The method takes advantage of pattern recognition to detect suicidal thoughts in Facebook posts and streamed videos. The technology is a work in progress as the social media giant seeks to make sure the AI system is accurate in recognizing suicidal patterns in posts before Facebook's team of reviewers begins to analyze them. The AI tool will also use specific texts in posts and comments as signals that will indicate someone is in distress and in need of immediate response. While the pattern recognition approach uses AI to speed up the detection process, Facebook also maintains a Community Operations team that consists of thousands of reviewers from across the globe who work to assess reports on various content on the social networking site. The role of AI in this approach is to help identify posts and live streams the specialists should review first in order to determine the appropriate first responders who will provide the necessary assistance and proper resources to people at risk of committing suicide.

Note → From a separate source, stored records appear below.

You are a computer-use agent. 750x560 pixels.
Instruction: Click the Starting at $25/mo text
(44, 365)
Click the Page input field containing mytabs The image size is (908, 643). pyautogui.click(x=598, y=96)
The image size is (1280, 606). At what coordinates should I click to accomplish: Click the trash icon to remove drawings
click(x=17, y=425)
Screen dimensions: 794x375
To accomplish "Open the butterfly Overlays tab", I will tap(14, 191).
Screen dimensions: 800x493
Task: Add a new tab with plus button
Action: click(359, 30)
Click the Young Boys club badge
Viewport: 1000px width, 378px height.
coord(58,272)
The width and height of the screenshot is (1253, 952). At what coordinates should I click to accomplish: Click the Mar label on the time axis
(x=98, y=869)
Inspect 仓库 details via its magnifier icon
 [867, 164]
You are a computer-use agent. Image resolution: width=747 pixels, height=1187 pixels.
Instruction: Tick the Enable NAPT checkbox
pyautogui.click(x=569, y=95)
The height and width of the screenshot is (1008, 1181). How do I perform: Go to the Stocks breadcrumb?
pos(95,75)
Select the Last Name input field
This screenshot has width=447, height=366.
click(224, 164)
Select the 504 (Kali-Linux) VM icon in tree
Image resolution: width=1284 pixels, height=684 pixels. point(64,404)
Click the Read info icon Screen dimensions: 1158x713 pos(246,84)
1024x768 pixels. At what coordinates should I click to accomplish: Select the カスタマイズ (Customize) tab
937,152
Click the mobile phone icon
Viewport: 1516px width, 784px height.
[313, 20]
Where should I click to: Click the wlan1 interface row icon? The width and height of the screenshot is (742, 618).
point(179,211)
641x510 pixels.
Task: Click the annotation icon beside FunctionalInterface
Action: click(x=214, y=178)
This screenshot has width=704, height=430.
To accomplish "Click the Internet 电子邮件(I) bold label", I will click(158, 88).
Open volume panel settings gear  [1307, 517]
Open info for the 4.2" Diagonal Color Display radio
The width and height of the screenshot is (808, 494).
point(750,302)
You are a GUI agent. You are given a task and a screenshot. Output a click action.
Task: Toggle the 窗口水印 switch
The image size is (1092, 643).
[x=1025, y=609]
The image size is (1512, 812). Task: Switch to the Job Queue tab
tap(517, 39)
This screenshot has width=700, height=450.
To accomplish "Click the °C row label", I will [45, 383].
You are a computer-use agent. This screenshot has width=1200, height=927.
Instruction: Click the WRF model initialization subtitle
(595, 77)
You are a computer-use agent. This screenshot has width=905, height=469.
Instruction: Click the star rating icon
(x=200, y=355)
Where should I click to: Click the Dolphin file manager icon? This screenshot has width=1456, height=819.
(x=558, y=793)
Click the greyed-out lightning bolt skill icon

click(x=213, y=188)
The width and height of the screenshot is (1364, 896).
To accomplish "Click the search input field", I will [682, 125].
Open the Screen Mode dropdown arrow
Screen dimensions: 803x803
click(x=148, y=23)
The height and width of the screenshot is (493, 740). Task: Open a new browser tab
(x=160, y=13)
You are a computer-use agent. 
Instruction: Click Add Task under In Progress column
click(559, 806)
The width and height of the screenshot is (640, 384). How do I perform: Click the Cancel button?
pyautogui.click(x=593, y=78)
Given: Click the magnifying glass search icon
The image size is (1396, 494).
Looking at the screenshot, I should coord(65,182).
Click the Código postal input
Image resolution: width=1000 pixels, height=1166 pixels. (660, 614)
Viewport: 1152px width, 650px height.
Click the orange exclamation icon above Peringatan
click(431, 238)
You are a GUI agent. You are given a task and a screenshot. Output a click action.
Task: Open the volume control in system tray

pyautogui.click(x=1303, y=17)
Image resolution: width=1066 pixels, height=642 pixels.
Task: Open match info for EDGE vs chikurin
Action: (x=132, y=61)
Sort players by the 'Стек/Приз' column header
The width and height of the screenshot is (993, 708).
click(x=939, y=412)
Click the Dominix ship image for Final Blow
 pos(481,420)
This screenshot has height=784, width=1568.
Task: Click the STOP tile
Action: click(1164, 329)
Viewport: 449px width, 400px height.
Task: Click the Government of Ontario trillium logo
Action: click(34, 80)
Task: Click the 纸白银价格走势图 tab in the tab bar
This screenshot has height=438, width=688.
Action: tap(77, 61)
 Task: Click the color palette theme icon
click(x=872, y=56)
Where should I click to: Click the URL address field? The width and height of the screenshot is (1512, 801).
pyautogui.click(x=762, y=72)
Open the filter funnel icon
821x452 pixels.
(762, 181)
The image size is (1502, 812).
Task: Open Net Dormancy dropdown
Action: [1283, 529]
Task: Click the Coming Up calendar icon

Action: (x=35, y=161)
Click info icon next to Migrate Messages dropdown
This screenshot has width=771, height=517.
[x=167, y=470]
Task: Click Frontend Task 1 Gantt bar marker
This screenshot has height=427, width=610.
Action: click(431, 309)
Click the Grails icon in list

Guy Rosen, Facebook's vice president of product management, said in a blog post published on Monday that the company has collaborated with first responders in October to develop more than 100 wellness checks using the data gathered through Facebook's proactive detection tool on top of the reports collected from the Facebook community. This work builds on Facebook's ongoing effort to help users reach out to friends who express thoughts of suicide or report a suicidal post directly to the company. Facebook's suicide prevention tool was also added to its Facebook Live and Messenger services earlier this year.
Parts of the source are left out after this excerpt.